*Task brief:*
The response must contain all of the entries, each one repeated exactly.

____ Source material

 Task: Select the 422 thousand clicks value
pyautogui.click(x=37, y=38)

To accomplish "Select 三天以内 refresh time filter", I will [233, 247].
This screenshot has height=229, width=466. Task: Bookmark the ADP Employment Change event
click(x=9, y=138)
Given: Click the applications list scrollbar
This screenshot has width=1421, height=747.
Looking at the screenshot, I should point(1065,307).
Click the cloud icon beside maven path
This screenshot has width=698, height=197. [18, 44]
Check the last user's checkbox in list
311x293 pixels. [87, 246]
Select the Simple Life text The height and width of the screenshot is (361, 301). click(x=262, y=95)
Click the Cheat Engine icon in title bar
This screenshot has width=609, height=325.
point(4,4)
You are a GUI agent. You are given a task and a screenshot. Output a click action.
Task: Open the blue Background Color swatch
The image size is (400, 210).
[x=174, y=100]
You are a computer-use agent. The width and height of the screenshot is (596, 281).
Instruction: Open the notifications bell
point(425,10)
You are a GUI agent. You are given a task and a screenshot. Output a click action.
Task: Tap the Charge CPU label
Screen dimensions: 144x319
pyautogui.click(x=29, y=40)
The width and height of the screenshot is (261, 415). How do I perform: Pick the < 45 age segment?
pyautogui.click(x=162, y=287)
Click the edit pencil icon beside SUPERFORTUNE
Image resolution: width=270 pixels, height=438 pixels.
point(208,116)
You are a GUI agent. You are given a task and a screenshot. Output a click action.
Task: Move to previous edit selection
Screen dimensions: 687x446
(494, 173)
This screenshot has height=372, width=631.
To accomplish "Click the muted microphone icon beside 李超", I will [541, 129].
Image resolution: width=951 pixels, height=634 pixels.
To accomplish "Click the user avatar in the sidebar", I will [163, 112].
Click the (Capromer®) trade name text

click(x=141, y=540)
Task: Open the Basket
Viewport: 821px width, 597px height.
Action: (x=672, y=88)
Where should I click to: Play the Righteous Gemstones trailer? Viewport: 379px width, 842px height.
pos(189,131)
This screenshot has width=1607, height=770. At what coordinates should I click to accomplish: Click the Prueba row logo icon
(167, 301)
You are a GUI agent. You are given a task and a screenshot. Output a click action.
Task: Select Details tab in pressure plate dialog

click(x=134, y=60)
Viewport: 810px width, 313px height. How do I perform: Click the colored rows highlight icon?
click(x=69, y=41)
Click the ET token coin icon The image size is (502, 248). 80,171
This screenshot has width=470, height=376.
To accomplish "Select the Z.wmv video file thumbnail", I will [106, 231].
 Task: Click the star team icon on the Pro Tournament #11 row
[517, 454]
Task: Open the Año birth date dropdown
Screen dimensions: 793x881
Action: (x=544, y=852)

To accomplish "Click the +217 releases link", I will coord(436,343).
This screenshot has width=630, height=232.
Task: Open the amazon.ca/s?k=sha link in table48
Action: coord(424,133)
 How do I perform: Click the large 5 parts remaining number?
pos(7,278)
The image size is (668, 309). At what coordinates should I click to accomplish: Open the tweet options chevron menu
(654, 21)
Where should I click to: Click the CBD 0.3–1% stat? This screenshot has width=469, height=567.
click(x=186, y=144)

________

*Task solution:*
 Task: Select the 422 thousand clicks value
pyautogui.click(x=37, y=38)

To accomplish "Select 三天以内 refresh time filter", I will [233, 247].
This screenshot has height=229, width=466. Task: Bookmark the ADP Employment Change event
click(x=9, y=138)
Given: Click the applications list scrollbar
This screenshot has width=1421, height=747.
Looking at the screenshot, I should point(1065,307).
Click the cloud icon beside maven path
This screenshot has width=698, height=197. [18, 44]
Check the last user's checkbox in list
311x293 pixels. [87, 246]
Select the Simple Life text The height and width of the screenshot is (361, 301). click(x=262, y=95)
Click the Cheat Engine icon in title bar
This screenshot has width=609, height=325.
point(4,4)
You are a GUI agent. You are given a task and a screenshot. Output a click action.
Task: Open the blue Background Color swatch
The image size is (400, 210).
[x=174, y=100]
You are a computer-use agent. The width and height of the screenshot is (596, 281).
Instruction: Open the notifications bell
point(425,10)
You are a GUI agent. You are given a task and a screenshot. Output a click action.
Task: Tap the Charge CPU label
Screen dimensions: 144x319
pyautogui.click(x=29, y=40)
The width and height of the screenshot is (261, 415). How do I perform: Pick the < 45 age segment?
pyautogui.click(x=162, y=287)
Click the edit pencil icon beside SUPERFORTUNE
Image resolution: width=270 pixels, height=438 pixels.
point(208,116)
You are a GUI agent. You are given a task and a screenshot. Output a click action.
Task: Move to previous edit selection
Screen dimensions: 687x446
(494, 173)
This screenshot has height=372, width=631.
To accomplish "Click the muted microphone icon beside 李超", I will [541, 129].
Image resolution: width=951 pixels, height=634 pixels.
To accomplish "Click the user avatar in the sidebar", I will [163, 112].
Click the (Capromer®) trade name text

click(x=141, y=540)
Task: Open the Basket
Viewport: 821px width, 597px height.
Action: (x=672, y=88)
Where should I click to: Play the Righteous Gemstones trailer? Viewport: 379px width, 842px height.
pos(189,131)
This screenshot has width=1607, height=770. At what coordinates should I click to accomplish: Click the Prueba row logo icon
(167, 301)
You are a GUI agent. You are given a task and a screenshot. Output a click action.
Task: Select Details tab in pressure plate dialog

click(x=134, y=60)
Viewport: 810px width, 313px height. How do I perform: Click the colored rows highlight icon?
click(x=69, y=41)
Click the ET token coin icon The image size is (502, 248). 80,171
This screenshot has width=470, height=376.
To accomplish "Select the Z.wmv video file thumbnail", I will [106, 231].
 Task: Click the star team icon on the Pro Tournament #11 row
[517, 454]
Task: Open the Año birth date dropdown
Screen dimensions: 793x881
Action: (x=544, y=852)

To accomplish "Click the +217 releases link", I will coord(436,343).
This screenshot has width=630, height=232.
Task: Open the amazon.ca/s?k=sha link in table48
Action: coord(424,133)
 How do I perform: Click the large 5 parts remaining number?
pos(7,278)
The image size is (668, 309). At what coordinates should I click to accomplish: Open the tweet options chevron menu
(654, 21)
Where should I click to: Click the CBD 0.3–1% stat? This screenshot has width=469, height=567.
click(x=186, y=144)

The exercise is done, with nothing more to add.